Theatre is obviously classed as one of the arts, but it’s not often that a show comes along that you can class as art itself. Blind Man’s Song definitely falls into this category. This expressionistic piece of theatre draws some inspiration from the surrealist movement (one example being the bowler hat worn by the central character, reminiscent of Magritte’s famous ‘The Son of Man’), and is unlike anything I have seen before. Visually arresting, Theatre Re have built a wordless production that manages to be utterly compelling.

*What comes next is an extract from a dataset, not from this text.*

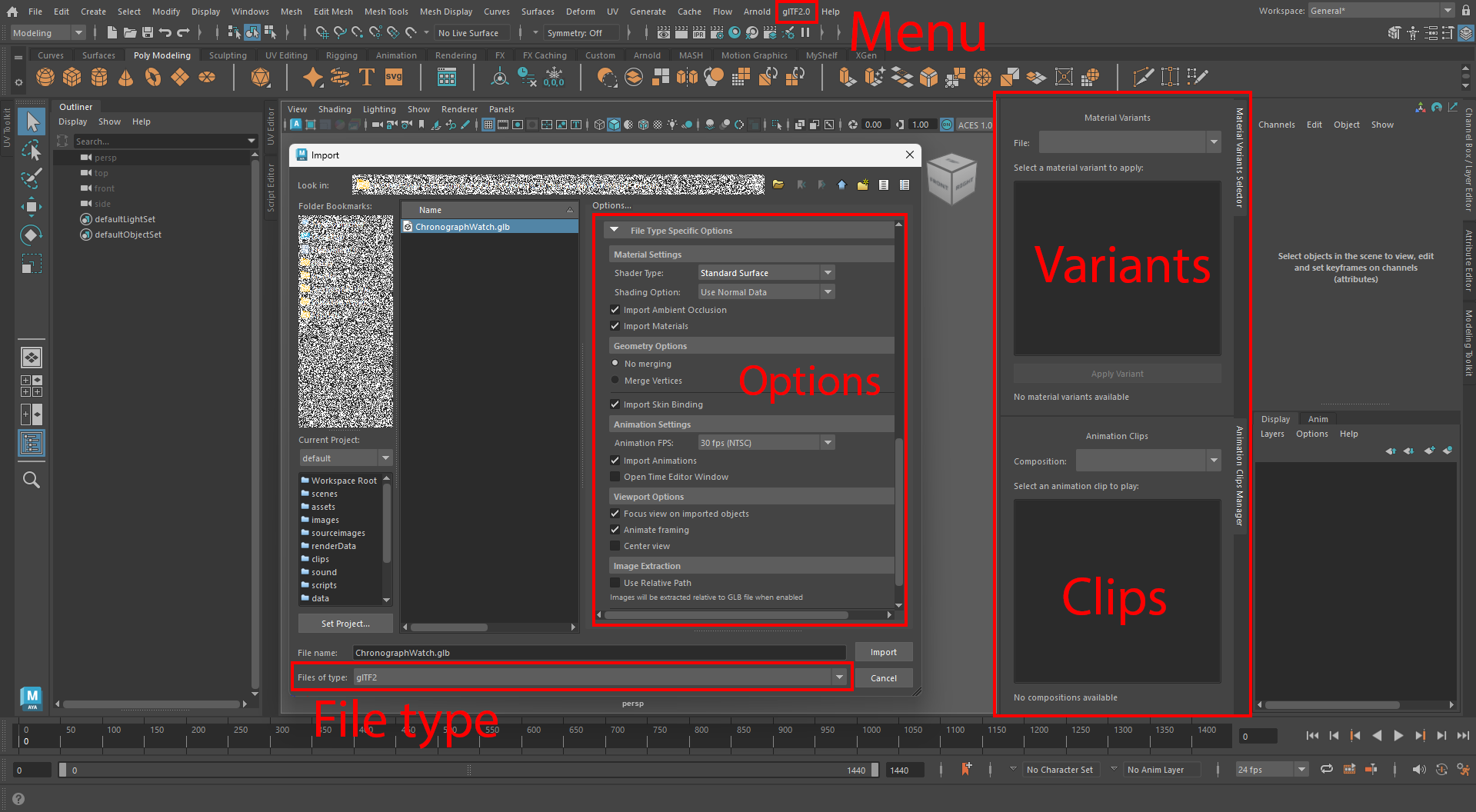Select ChronographWatch.glb in the file list
1476x812 pixels.
coord(462,226)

Beginning with just a bed & a piano on a completely black stage, a blind man (Alex Judd) emerges and the audience is taken on a journey through his imagination, triggered by him finding a green handkerchief on his person. As his mind starts to wander, and his senses begin to whir, his thoughts are brought to life through a mixture of dance, mime, acrobatics & illusion (Guillaume Pigé & Selma Roth), backed by an original score.

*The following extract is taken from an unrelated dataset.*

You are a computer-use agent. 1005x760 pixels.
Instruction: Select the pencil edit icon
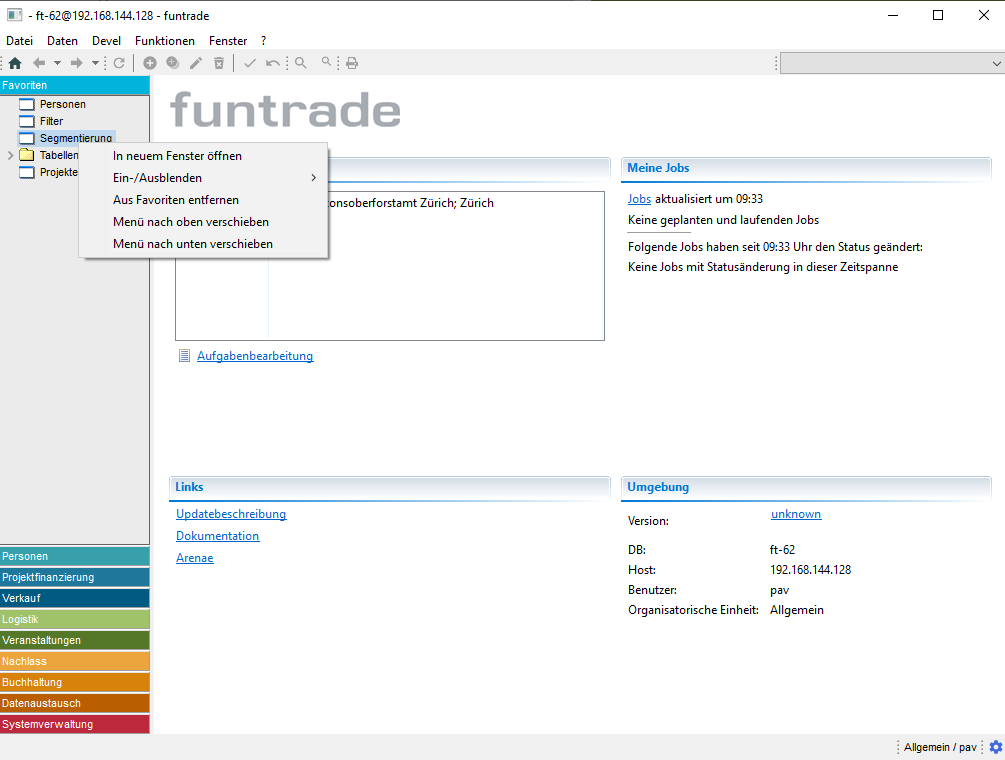point(196,63)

Judd’s score is simply extraordinary. He brings the soundscape to life himself, using a range of instruments – as well as anything else that can make a noise! Memorably a rhythmic loop is created by him scraping his stick across the floor & hitting the bed, and later on layering the sound of the bed’s casters to emulate a vehicle in motion. The music made by the more traditional instruments (piano & violin) is beautifully emotive and, at times, extremely raw & visceral. Impressive use is made of both, in particular the violin; I especially enjoyed the pizzicato sections for their wonderful sound & the sense of urgency that they create.
The only aspect of the sound that I can criticise is the feedback – a reaction to the blind man stumbling & falling. Whilst it is accurate to the experience of hitting yourself on the head, it’s rather loud & lengthy, making things a bit uncomfortable for too long.
It is hard to describe how something with no words can suggest so much, and create such a heartfelt story. Every accent in the music is augmented by each movement, with the two combining to make something that is greater than the sum of its parts. Some moments are truly breathtaking, as the tempo increases and the emotion builds. Pigé & Roth’s energy combined with Rudd’s masterful musicianship is most certainly a winning combination.
Katherine Graham’s wonderfully subtle lighting design really adds to the mood & synergy of Blind Man’s Song – including the oppressive darkness that frames much of the piece, giving the audience a way of understanding the character’s world.
My verdict? Simply put, it is art on a stage – an absolute treat for the senses & a fascinating insight into an unfamiliar world.
Blind Man’s Song runs at the Pleasance London until 15 May 2016. Tickets are available online and from the box office. The original score is available for £10 from the venue after the show.